### What you have to do
Lay out every line of this listing as a Markdown table with the columns "No." and "Text": give each line a row number and skip blank lines. Leave the pictures out of your answer.

### Data

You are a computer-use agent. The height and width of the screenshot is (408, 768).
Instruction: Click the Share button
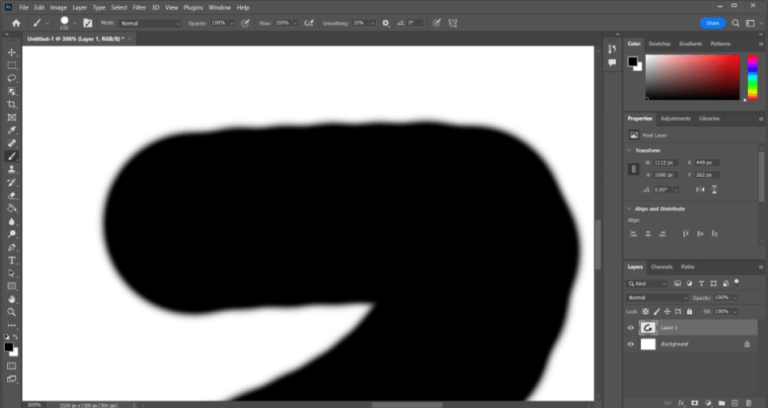point(712,22)
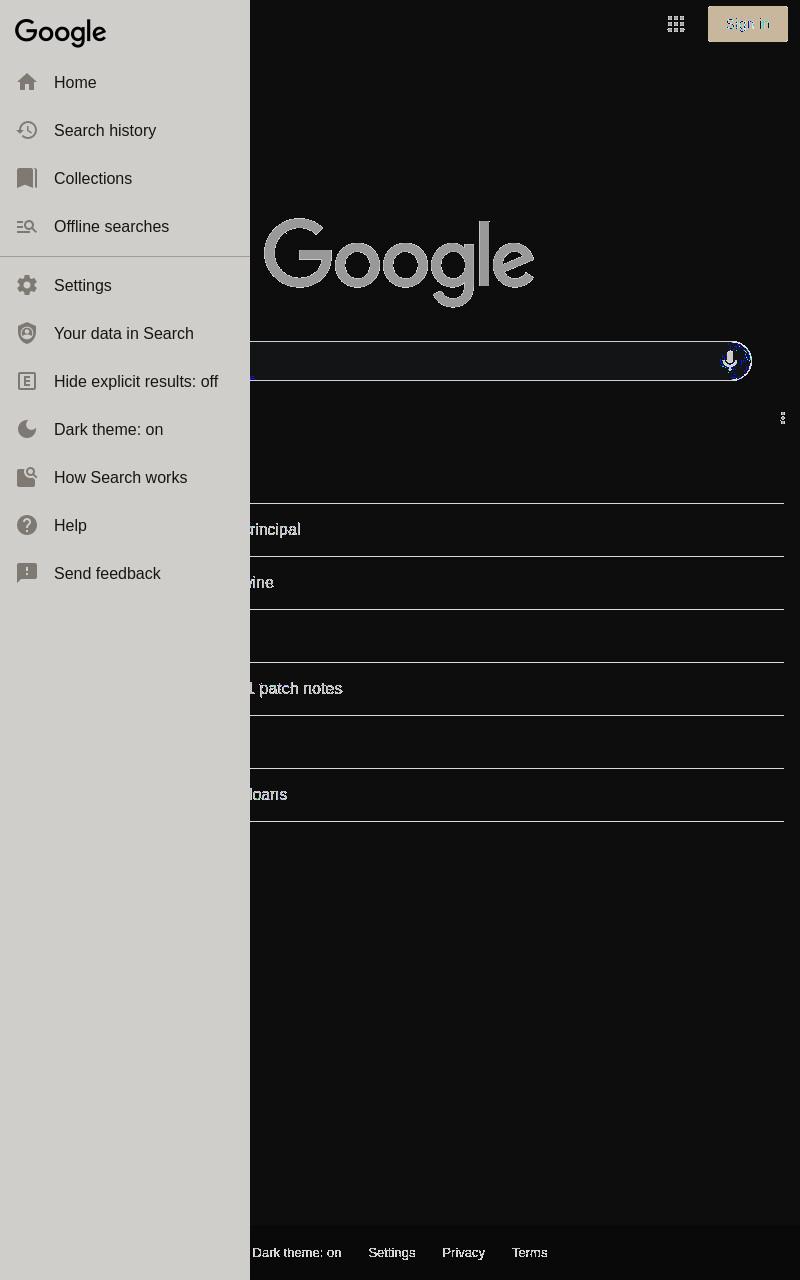Click the Settings gear icon in the sidebar

point(27,285)
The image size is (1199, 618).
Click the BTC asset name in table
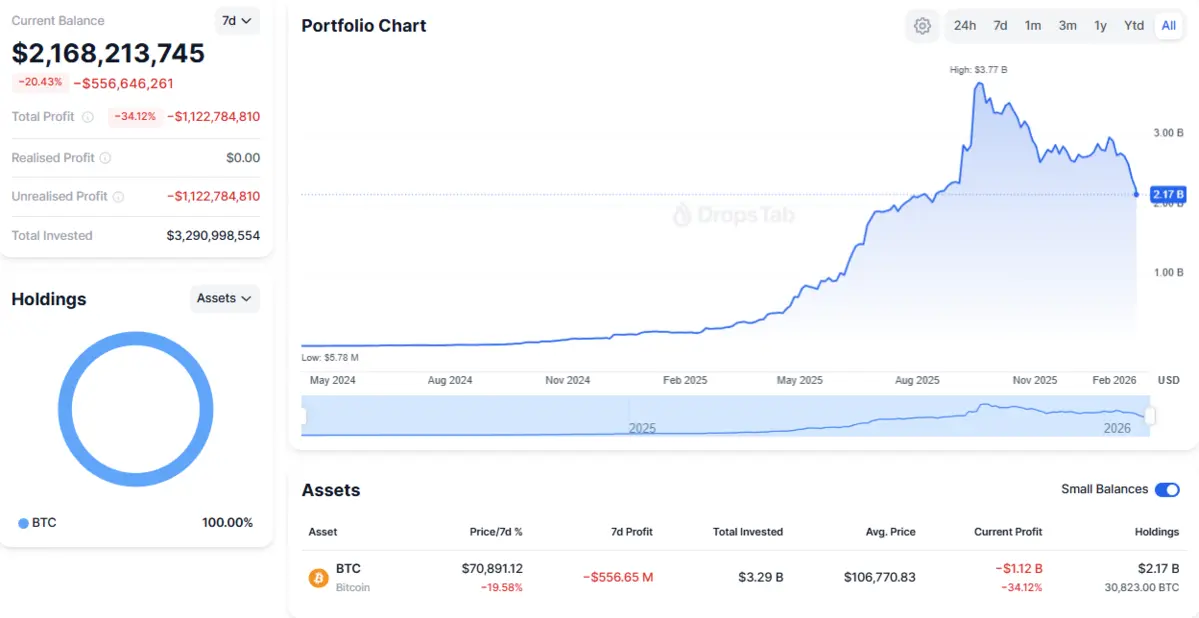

### Answer to the problem
| No. | Text |
|---|---|
| 1 | You are a computer-use agent. The height and width of the screenshot is (408, 768). |
| 2 | Instruction: Click the Share button |
| 3 | point(712,22) |
| 4 | Click the Settings gear icon in the sidebar |
| 5 | point(27,285) |
| 6 | The image size is (1199, 618). |
| 7 | Click the BTC asset name in table |